Inflammatory bowel disease (IBD), including Crohn's disease (CD) and ulcerative colitis (UC), is characterized by chronic inflammation affecting the gastrointestinal tract and extraintestinal organs. The etiology of IBD is multifactorial, involving genetic, immunological, and environmental factors. Over 200 genetic loci have been associated with the disease, indicating a significant genetic predisposition. Despite advances in understanding its genetic basis, clinical management remains challenging due to heterogeneity in disease presentation and variable treatment responses. Current therapies, such as 5-aminosalicylates and biologics, are not universally effective, underscoring the need for reliable biomarkers to predict therapeutic responses. This study investigates the potential role of interferon regulatory factor 5 (IRF5) in the pathogenesis of IBD, with a particular focus on UC. We conducted a systematic analysis of colon biopsies from 30 adult patients diagnosed with UC and from 8 non-IBD controls. Immunostaining was performed to assess IRF5 expression in colonic tissues using the primary IRF5 antibody (1:300, Abcam, ab181553). Statistical analyses evaluated the correlation between IRF5-positive cell counts, disease activity, and inflammatory markers such as calprotectin. Our analysis revealed a significant increase in IRF5-positive macrophage-like cells in the inflamed mucosa of IBD patients compared to healthy controls. The number of IRF5-positive cells showed a positive correlation with disease activity and calprotectin levels, indicating that higher IRF5 expression is associated with increased inflammation. This study demonstrates a significant correlation between IRF5 expression and disease activity in UC, suggesting that IRF5 may play a crucial role in the inflammatory processes of the disease. The findings propose IRF5 as a novel biomarker for therapeutic intervention in IBD. Further research is needed to clarify the mechanisms by which IRF5 contributes to IBD pathogenesis and to explore the therapeutic potential of targeting this pathway in clinical settings.

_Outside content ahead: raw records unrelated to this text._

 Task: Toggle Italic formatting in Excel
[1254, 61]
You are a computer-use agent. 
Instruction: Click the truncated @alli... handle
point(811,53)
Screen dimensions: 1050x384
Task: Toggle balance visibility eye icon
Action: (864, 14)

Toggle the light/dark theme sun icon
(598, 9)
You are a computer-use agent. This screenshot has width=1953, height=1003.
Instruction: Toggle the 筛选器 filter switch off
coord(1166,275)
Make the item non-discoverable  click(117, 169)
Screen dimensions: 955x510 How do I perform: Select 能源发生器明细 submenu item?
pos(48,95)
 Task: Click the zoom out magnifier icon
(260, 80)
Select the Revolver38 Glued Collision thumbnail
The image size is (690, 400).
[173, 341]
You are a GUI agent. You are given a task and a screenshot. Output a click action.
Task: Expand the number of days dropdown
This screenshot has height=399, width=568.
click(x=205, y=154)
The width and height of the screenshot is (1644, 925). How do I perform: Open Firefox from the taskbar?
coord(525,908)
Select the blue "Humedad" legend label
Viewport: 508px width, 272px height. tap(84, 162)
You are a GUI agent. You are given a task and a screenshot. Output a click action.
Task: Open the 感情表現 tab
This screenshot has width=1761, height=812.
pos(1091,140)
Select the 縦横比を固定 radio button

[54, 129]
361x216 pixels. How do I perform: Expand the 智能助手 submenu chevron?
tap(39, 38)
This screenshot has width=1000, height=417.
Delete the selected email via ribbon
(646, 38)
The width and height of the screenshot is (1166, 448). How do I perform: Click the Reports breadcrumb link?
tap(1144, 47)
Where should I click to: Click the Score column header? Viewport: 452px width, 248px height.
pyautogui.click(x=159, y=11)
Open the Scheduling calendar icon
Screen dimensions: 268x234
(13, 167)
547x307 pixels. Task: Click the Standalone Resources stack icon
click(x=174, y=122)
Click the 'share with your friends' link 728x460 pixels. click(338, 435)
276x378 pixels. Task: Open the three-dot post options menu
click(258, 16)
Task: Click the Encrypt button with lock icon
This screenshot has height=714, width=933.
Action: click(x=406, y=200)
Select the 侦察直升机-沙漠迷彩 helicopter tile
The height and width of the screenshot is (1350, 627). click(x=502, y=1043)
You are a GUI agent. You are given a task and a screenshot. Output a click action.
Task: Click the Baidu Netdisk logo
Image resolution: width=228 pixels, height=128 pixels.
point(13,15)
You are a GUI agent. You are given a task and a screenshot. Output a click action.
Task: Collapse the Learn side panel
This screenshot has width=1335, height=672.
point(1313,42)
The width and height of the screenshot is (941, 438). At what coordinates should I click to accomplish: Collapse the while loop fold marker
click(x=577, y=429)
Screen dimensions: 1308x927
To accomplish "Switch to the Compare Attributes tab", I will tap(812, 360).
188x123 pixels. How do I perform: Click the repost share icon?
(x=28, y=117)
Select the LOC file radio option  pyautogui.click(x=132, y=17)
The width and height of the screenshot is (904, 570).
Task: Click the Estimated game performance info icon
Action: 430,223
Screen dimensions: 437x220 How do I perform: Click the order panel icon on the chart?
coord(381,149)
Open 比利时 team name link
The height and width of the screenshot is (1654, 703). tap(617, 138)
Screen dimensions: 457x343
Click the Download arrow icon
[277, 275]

炎症性肠病(IBD),包括克罗恩病(CD)和溃疡性结肠炎(UC),其特征是胃肠道和肠外器官受到慢性炎症影响。IBD的病因是多因素的,涉及遗传、免疫和环境因素。超过200个基因位点与该疾病相关,表明存在显著的遗传易感性。尽管在理解其遗传基础方面取得了进展,但由于疾病表现的异质性和可变的治疗反应,临床管理仍然具有挑战性。目前的疗法,如5-氨基水杨酸酯和生物制剂,并非普遍有效,这突出了需要可靠的生物标志物来预测治疗反应。本研究调查了干扰素调节因子5(IRF5)在IBD发病机制中的潜在作用,尤其关注UC。我们对30名诊断为UC的成年患者和8名非IBD对照的结肠活检组织进行了系统分析。使用抗IRF5一抗(1:300,Abcam,ab181553)进行免疫染色,以评估结肠组织中IRF5的表达。统计分析评估了IRF5阳性细胞计数、疾病活动度和炎症标志物(如钙卫蛋白)之间的相关性。我们的分析显示,与健康对照相比,IBD患者炎症黏膜中IRF5阳性巨噬细胞样细胞显著增加。IRF5阳性细胞数量与疾病活动度和钙卫蛋白水平呈正相关,表明IRF5表达升高与炎症增加相关。本研究表明UC中IRF5表达与疾病活动度之间存在显著相关性,提示IRF5可能在该疾病的炎症过程中起关键作用。这些发现提出IRF5作为IBD治疗干预的一种新型生物标志物。需要进一步研究来阐明IRF5促成IBD发病机制的机制,并探索在临床环境中靶向该途径的治疗潜力。